Shortly after Christmas 2016, I decided to propose a collective youth art project in the form of a mural. An organization in camp gave me permission to use the facade of a container which currently serves as the camp library. On the first day, I met with a small group of young people and suggested they design a tree with hope as the theme. One teenage boy immediately replied that he had none. He confided in me that he sometimes wished he could die because he had no one in this world. “Hope is leaving here,” he told me.

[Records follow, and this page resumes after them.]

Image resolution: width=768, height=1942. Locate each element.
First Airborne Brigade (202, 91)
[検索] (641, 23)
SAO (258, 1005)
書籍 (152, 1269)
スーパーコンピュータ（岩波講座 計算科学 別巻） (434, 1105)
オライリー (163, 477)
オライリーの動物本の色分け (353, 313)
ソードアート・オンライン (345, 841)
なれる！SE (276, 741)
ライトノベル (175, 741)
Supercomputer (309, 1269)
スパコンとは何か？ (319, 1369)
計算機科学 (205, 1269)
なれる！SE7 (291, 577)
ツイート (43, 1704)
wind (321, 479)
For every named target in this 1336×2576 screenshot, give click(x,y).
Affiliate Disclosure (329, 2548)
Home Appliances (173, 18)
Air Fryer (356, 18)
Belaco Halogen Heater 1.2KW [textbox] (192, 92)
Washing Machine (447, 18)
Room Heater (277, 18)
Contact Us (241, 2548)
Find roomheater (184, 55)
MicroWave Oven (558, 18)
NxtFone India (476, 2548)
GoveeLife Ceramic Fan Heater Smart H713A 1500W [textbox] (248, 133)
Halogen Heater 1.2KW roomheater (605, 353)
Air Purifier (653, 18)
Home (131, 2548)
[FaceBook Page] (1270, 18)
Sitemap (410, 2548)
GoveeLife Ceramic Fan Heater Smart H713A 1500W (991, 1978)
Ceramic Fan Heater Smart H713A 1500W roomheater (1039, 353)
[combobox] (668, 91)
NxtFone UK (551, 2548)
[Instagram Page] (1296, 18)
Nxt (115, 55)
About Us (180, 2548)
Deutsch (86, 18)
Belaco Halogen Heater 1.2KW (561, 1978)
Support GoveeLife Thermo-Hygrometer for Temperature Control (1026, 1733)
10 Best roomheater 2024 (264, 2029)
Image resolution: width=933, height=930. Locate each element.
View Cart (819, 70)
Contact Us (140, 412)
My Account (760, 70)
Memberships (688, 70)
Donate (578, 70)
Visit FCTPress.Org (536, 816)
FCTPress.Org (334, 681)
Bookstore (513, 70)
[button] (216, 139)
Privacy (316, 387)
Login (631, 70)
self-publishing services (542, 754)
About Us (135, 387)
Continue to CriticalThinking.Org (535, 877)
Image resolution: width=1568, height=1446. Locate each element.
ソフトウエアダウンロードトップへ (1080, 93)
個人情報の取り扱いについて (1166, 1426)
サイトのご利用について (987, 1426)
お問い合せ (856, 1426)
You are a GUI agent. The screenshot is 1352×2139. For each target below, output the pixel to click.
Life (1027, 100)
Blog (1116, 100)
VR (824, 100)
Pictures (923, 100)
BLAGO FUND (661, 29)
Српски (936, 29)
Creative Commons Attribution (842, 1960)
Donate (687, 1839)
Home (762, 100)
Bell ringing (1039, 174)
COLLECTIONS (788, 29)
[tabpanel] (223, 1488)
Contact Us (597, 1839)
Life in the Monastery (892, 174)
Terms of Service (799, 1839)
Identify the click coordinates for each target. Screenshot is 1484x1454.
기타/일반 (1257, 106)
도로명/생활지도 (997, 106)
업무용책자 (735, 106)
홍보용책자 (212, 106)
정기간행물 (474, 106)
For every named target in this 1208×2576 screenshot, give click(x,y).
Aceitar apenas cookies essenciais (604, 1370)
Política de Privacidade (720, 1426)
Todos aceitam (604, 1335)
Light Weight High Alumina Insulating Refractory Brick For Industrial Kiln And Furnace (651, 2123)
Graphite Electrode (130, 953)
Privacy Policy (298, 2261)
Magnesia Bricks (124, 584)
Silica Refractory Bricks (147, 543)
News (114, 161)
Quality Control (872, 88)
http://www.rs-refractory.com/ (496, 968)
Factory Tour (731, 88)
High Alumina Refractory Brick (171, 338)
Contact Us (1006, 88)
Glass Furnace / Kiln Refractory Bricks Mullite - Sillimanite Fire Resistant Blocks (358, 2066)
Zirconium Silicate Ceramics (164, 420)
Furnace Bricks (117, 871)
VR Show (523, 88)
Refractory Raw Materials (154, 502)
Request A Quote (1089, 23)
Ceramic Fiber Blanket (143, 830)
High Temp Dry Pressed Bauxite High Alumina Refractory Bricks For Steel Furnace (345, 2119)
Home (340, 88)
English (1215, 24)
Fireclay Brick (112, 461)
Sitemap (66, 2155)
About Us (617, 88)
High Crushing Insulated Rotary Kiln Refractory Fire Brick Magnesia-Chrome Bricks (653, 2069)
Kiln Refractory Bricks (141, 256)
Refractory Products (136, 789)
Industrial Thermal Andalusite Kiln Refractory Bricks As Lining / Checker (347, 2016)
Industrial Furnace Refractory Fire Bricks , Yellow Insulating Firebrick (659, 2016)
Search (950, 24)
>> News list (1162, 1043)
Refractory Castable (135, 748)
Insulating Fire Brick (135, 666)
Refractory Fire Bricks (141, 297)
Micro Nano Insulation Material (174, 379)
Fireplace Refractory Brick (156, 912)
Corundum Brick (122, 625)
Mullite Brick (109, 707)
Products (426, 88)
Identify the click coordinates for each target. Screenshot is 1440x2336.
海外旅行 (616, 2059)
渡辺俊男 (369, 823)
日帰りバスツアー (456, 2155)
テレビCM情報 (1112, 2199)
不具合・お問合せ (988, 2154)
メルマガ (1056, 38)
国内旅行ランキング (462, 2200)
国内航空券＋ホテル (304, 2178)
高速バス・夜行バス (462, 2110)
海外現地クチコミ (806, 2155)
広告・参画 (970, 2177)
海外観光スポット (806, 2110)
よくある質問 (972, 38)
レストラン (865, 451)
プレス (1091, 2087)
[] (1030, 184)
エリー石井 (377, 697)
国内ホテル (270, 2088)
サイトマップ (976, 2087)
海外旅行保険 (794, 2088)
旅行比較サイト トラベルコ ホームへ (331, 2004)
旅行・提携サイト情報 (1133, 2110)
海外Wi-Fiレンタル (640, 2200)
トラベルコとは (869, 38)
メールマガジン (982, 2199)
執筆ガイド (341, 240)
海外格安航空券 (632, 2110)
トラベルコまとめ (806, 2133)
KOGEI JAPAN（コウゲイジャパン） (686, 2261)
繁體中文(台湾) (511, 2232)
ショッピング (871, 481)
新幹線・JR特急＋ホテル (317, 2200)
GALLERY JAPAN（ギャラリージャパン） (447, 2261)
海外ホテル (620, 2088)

The Tree of Hope mural took two weeks to complete. First, we attached plywood to the container to conceal the corrugated metal and create a smooth “canvas.” I held workshops where youth created and decorated flowers and other imaginative forms from recycled water bottles, painted in every hue. These were eventually attached to decorate the mural. The youth who had so bluntly confessed his lack of hope became the ingenious and resourceful creator of the tree itself, constructing the trunk out of plaster and chicken wire and molding it to perfection.
Every day, young people showed up shivering in their winter jackets, cold but always enthusiastic. I encouraged them to play their music, and days were spent between moments of dancing and laughter and silent focus, paint brushes in hand. As a way of encouraging community ownership and involvement in this project, the youth designed leaf-shaped paper cutouts that they circulated through the camp, inviting people to share their thoughts and wishes. These were laminated and attached to the branches of the tree.
“Before we started the Tree of Hope, I was bored in the camp — there was nothing to do. But then I met everyone involved in the mural and we started to create beautiful things together. This was one of my best memories of Ritsona” remembers Ferhad Heme, 18, from Syria, who was integral to the early development of the YES space. He is currently living in Germany.
“It [participating in the Tree of Hope] let me find hope in my heart and made me stand up again after giving up for a long time” explains Amer Ali, 23, of Palestinian origin and currently living in Sweden.
Upon finishing, we hosted a camp-wide celebration to display the hard work and successful completion of the mural. The idea that this project had come to a close and that the young people who had busied themselves every day would go back to doing nothing was unbearable for me.
A 17-year-old whose eyes shone with intense kindness and compassion, and who had not missed a single day of mural painting, approached me as we were putting away the paint and equipment for the last time. With an almost desperate earnestness he said, “Daphne. Please. You must continue this. There is nothing else for us to do. This has been…amazing. Let’s do another project.”
That night, I wrote to the management of Lighthouse Relief asking to run a 3-month arts-based youth programme. As I did so, the words of the poem painted by the youth on the finished Tree of Hope ran through my mind;
Hold on to your hope
One day you will fly like a bird
We the youth want peace for all
Peace is art…
Peace is music…
Peace is love…
Peace is freedom
Tomorrow will be a better day
Two weeks later, I was given the go ahead to start work on the first Youth Engagement Space for Lighthouse Relief, and so it all began…
Daphne Morgen currently works with Lighthouse Relief as Programme Manager for the Storytelling Without Borders project. Over a year ago, Daphne was the drive and inspiration behind a pilot youth programme in Ritsona refugee camp, going on to manage the new Youth Engagement Space. She holds an MA in Human Security and Peacebuilding and has 10+ years of experience in social service work and arts-based programming, primarily with young people.